### Text passage
*****

It's hard to move around. It's hard to set up an experimental space to test things. So it reinforces in these feedback loops, a way of feeling yourself as a, just a mind type being and pre given knowledge and all of those things.

[00:20:54] Christina Garidi: Okay. So are you rolling around on the floors then?

[00:21:00] Jason Frasca: Sometimes.

[00:21:03] Christina Garidi: Not now on a study with you.

[00:21:07] Iain Kerr: I tried as an experiment, just as a side note to live for about 10 years without any furniture. Just stuff on the floor and nothing on the walls. And

[00:21:21] Christina Garidi: how did that work out?

[00:21:24] Iain Kerr: I think it the first part is incredibly hard because your physiology, is shaped from birth to be with certain furniture.

And so your skeleton, your muscles, your organs. So just changing that like overnight. It's incredibly difficult because back to this, like you're embodied and extended and so suddenly you're lost. It's like you've, cut off a chunk of your actual being and you have to find it anew.

So I think a big part was like just persevering to figure out how to make something different happen. But I, just bring it up in the sense of we are, it's our environment isn't just something extra. And I think this is an important part for leadership and organizations is if you just, have information about creativity or you just have workshops, but you don't change the actual environments and the infrastructure, the organizational logic, it's just going to bounce back like it's propensity will take you back to whatever else it was and no matter how many times or posters you put up, Saying do whatever, like the embodied, enacted, habitual environmental practices just move everything back in the other direction.

[00:23:00] Christina Garidi: Habit. Wow. That's powerful because you said reality shapes us as well. The environment shapes us back and it was striking to imagine me with, without Of course, the laptops, the desk, the chair how would I be doing this meeting? Anyway, I don't need to have a, an existential crisis right here, I think, right now.

We'll save it for off camera. Yes, I can send you my first impressions. My husband is away. I can throw all the furniture and get him to come back to a house of no furniture. I do receive your letter, as I said the Emerging Futures Lab weekly. Something that really striked me was, about how you said that innovation doesn't give any answers.

*****

### Material

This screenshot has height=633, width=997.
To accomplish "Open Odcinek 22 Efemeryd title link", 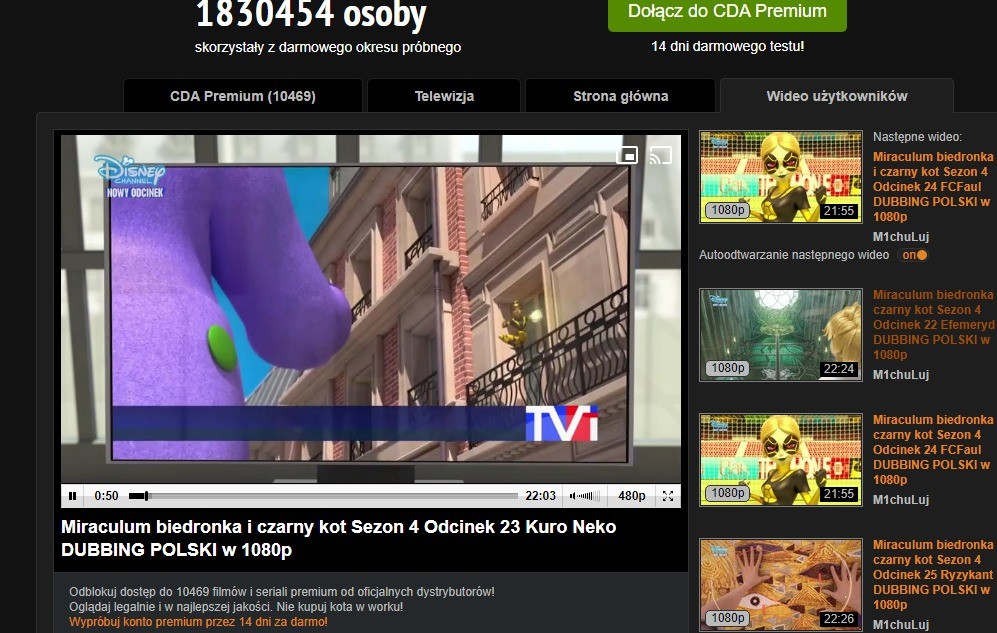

*****

### Aim of the exercise
Please copy verbatim the section of the transcript above starting at "[00:21:03] Christina Garidi: Not" and ending at "with certain furniture.".

### Exercise output
[00:21:03] Christina Garidi: Not now on a study with you.

[00:21:07] Iain Kerr: I tried as an experiment, just as a side note to live for about 10 years without any furniture. Just stuff on the floor and nothing on the walls. And

[00:21:21] Christina Garidi: how did that work out?

[00:21:24] Iain Kerr: I think it the first part is incredibly hard because your physiology, is shaped from birth to be with certain furniture.